Di questo ci parlano
le meravigliose copertine del Saturday Evening Post, che Rockwell disegnò
dal 1916 al 1963. Allorché morì, nel 1978, si chiese a personaggi famosi di
citare una delle copertine preferite. Tutti gli interpellati, da John Wayne
a Ronald Reagan, da Doris Day ad Andy Warhol, non esitarono a snocciolarne
una lunga lista. Dimostrando che le illustrazioni di Rockwell erano
diventate parte della loro vita, ricordi preziosi quanto le stesse proprie
memorie. A far da sfondo possono essere sonnacchiosi paesi di campagna,
cittadine pretenziose, sobborghi urbani, casette da “Topolinia” con giardino e tendine alla finestra. Più spesso però non c’è
sfondo, c’è un’accuratissima descrizione della scena per quel che può
importare a chi la guarda, c’è tutto ciò che occorre per “essere dentro” la
scena.
Naturalmente c’è anche l’automobile, compagna della
nostra vita quotidiana insieme a mille altri oggetti. Se si eccettuano le
pubblicità che realizzò all’inizio degli anni venti per la casa americana
Overland, l’automobile non è mai vista come oggetto da ammirare di per sé,
ma è descritta dall’interno, per quello che fa succedere, per ciò che si può
fare con lei, o che capita con lei. Così, in queste pagine sono riprodotte
alcune delle tavole in cui compare anche un’automobile. In una, del 1946,
due ragazze biancovestite cercano di cambiare una gomma ad una vettura di
cui vediamo solo la parte posteriore, sotto l’occhio irridente di un ozioso
sdraiato a poca distanza, cui certo non sta venendo in mente di prestare
aiuto.

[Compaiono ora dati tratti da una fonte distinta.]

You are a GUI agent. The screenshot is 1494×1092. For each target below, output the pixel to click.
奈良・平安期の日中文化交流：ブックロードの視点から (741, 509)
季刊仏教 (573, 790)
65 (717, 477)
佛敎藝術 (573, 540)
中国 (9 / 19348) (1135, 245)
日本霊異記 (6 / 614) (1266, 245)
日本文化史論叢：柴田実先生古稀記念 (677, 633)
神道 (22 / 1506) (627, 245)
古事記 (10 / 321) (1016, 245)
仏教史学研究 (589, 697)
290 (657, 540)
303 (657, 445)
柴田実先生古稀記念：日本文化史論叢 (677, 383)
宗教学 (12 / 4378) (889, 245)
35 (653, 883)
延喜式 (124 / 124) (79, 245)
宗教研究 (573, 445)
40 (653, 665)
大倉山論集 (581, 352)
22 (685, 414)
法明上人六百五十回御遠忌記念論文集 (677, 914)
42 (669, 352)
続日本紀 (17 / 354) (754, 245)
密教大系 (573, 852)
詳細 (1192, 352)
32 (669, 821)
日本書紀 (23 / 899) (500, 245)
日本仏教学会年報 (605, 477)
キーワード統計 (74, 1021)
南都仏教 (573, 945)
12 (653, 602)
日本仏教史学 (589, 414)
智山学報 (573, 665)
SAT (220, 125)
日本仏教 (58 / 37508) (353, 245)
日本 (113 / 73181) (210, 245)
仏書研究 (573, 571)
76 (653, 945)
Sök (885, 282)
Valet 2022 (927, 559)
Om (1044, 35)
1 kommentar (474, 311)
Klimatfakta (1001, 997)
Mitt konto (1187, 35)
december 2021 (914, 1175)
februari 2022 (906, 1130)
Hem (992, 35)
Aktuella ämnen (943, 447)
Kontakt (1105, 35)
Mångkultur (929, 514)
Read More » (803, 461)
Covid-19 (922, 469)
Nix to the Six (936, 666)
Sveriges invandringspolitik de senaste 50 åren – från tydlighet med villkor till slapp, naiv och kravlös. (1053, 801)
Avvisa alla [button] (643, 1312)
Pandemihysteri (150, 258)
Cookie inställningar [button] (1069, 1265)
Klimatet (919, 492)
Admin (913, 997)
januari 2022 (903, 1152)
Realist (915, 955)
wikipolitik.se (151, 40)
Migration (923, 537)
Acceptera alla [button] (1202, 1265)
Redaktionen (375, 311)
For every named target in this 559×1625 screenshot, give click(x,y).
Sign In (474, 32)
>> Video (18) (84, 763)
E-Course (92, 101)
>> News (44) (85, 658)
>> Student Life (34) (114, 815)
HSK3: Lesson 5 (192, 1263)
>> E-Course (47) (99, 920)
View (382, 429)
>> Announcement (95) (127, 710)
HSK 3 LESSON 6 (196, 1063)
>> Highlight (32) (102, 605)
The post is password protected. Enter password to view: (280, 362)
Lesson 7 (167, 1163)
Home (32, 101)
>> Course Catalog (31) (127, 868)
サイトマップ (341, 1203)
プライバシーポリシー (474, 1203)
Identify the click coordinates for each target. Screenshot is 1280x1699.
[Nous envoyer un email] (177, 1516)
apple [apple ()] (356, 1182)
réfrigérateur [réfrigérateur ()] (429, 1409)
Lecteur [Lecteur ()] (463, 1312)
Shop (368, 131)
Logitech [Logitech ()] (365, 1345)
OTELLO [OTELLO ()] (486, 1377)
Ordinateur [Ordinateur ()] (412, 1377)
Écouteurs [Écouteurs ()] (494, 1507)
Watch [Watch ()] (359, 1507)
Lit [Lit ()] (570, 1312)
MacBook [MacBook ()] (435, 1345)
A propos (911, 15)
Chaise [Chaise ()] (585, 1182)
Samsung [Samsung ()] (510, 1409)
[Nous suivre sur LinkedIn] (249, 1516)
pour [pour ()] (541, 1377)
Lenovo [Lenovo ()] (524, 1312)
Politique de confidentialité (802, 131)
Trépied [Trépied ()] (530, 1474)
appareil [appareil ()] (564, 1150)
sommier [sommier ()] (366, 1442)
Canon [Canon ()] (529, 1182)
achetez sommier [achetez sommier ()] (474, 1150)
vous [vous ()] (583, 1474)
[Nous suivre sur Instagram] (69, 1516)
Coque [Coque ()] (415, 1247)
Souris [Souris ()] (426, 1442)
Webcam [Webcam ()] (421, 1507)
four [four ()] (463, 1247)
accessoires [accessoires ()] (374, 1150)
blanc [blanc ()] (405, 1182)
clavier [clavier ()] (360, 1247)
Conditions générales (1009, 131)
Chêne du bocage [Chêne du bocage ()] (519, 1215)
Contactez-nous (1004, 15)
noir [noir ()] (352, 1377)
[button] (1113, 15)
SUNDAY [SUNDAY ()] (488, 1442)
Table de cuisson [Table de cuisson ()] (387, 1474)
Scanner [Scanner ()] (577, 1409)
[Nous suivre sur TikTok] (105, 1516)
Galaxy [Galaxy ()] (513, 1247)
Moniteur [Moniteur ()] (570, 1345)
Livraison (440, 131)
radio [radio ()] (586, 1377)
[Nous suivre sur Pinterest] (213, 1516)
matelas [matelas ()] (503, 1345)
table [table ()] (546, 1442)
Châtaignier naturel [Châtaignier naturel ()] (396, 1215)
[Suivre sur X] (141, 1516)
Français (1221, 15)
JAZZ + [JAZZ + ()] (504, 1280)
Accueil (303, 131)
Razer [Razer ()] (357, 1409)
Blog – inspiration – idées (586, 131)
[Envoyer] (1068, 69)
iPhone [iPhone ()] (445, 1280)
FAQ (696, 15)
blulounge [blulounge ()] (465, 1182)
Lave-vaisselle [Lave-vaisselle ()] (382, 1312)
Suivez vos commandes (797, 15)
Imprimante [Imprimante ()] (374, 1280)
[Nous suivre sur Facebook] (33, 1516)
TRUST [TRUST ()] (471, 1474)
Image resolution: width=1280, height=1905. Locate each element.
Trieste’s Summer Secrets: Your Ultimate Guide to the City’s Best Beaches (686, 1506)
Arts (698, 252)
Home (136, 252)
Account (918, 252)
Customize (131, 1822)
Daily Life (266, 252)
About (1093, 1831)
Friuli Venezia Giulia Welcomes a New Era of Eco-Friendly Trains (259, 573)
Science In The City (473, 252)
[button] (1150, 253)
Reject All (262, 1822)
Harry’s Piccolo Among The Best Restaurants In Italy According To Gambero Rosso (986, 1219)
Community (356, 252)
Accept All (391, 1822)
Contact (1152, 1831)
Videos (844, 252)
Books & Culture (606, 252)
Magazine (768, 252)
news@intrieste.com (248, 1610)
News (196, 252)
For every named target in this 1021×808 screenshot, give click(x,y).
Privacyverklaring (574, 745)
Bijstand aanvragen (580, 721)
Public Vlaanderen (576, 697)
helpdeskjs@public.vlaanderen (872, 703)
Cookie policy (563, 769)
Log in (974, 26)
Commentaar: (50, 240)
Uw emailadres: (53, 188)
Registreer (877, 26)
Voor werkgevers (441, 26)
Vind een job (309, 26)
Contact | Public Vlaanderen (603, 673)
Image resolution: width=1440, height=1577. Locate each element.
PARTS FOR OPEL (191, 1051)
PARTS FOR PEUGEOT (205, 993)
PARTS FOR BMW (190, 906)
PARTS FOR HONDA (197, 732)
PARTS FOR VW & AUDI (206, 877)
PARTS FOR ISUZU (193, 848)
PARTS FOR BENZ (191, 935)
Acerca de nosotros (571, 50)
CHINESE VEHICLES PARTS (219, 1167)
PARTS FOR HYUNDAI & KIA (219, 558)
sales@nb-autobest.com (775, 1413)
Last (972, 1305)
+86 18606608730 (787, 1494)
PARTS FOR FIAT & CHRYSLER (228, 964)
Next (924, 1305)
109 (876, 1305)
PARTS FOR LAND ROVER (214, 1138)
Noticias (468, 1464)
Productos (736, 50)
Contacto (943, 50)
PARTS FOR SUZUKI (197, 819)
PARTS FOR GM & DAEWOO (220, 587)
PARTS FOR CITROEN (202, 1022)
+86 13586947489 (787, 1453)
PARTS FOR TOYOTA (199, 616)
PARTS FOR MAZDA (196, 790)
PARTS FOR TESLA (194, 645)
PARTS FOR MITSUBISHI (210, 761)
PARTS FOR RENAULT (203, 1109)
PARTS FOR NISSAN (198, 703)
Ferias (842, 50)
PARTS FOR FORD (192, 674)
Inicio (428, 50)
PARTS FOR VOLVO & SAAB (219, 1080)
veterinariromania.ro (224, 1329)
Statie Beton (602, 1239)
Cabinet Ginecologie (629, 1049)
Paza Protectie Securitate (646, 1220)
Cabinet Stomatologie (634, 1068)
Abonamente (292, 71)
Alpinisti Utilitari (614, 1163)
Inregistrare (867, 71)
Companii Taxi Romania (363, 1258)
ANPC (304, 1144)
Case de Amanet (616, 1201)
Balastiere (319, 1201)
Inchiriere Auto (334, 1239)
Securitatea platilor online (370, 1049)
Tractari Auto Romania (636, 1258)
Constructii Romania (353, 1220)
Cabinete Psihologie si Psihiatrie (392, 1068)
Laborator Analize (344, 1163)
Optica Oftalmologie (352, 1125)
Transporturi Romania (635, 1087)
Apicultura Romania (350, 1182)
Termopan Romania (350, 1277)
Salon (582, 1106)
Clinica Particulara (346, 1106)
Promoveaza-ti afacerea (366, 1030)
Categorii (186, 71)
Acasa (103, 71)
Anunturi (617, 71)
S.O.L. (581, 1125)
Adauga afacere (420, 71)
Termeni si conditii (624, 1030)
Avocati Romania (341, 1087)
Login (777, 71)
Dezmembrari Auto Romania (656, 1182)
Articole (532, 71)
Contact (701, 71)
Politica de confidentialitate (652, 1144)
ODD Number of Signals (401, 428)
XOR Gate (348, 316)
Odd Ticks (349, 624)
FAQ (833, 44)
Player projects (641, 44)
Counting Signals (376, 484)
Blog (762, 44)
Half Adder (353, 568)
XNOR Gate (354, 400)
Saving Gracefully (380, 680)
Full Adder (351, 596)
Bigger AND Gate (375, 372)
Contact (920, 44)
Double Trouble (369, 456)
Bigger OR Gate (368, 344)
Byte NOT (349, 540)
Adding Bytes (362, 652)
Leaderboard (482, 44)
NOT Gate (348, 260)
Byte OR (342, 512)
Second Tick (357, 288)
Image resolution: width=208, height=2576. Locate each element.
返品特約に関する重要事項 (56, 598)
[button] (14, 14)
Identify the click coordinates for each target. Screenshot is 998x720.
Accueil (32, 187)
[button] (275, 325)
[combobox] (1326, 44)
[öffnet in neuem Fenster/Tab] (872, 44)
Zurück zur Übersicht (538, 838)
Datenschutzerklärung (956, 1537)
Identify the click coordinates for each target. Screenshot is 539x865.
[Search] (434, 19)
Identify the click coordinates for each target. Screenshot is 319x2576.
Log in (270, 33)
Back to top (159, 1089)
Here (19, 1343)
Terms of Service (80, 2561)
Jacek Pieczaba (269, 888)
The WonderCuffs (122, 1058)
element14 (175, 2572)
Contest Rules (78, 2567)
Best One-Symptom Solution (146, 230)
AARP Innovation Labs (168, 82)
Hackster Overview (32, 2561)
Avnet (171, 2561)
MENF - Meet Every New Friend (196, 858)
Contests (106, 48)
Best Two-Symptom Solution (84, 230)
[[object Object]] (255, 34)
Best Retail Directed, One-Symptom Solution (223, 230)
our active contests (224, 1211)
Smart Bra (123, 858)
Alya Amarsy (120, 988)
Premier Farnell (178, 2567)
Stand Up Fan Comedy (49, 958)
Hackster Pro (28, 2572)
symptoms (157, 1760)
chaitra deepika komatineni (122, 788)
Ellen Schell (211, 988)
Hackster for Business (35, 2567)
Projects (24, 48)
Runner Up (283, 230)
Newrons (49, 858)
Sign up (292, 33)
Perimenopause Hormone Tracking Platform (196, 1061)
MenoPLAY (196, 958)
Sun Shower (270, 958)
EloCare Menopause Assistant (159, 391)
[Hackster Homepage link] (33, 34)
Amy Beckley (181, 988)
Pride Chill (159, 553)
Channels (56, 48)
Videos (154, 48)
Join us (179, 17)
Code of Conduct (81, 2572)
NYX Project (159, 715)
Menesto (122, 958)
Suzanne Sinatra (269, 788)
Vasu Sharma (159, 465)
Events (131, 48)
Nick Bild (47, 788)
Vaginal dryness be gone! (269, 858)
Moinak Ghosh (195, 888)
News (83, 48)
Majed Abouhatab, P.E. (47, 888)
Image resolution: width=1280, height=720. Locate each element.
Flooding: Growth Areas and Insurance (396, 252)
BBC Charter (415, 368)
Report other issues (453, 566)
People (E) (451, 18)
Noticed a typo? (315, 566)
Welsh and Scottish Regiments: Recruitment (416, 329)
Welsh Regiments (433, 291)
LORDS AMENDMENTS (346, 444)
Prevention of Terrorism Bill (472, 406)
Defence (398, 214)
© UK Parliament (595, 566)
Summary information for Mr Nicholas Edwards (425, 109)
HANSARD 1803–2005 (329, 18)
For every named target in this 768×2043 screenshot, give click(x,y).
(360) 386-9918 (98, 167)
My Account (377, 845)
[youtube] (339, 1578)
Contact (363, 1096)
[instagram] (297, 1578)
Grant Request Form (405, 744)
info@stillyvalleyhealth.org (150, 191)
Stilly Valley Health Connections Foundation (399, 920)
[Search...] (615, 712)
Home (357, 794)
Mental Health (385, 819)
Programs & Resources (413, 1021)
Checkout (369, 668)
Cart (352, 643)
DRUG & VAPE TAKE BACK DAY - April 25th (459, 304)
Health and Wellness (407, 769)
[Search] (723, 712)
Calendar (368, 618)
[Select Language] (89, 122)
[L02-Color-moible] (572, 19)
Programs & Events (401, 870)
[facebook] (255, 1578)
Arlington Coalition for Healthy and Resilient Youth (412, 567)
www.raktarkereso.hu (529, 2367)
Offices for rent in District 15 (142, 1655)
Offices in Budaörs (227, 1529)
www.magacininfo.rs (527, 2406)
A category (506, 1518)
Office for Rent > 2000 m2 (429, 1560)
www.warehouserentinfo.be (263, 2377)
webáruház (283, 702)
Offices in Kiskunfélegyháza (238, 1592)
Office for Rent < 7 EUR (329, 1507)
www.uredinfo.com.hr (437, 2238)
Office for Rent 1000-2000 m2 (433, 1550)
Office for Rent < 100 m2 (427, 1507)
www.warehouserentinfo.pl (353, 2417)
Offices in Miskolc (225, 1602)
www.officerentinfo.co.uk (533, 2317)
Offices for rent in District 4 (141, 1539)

Nella coppia in decappottabile (1935),
al marito si legge in faccia la preoccupazione di buscarsi un mal di gola o
di perdere il cappello. Ed ecco la famigliola in gita (1947): appena
partita, e al ritorno. Tutto parla della gioia dell’aspettativa nella prima
striscia (il sigaro del padre, il chiasso dei ragazzini, le orecchie del
cane), e della fatica della giornata nella seconda striscia (il padre è
affranto, la moglie si è addormentata, i bambini non si agitano più, persino
il cane sembra sfinito. Solo la nonna non ha subito alterazioni).
Che cosa può significare oggi un disegno di Rockwell?
Apparentemente, niente. In realtà, tutto. Uno dei più grandi registi del
nostro tempo, Steven Spielberg, autore di capolavori come E.T. o Schindler’s
List, ama appassionatamente Rockwell. L’osservazione delle sue illustrazioni
si è tradotta nei suoi film in quella rassicurante normalità americana che
rende l’incursione dell’alieno, o del male, ancora più terrorizzante.
Rockwell è senza tempo, Rockwell è la poesia e la
dolcezza del vivere, nonostante le mille piccole avversità quotidiane, la
difficoltà di crescere, di vivere, di invecchiare, di morire. Riesce a farci
amare la vita come probabilmente la amava egli stesso, riesce a farci vivere
le sue stesse emozioni, a farci cogliere la luce d’ogni cosa.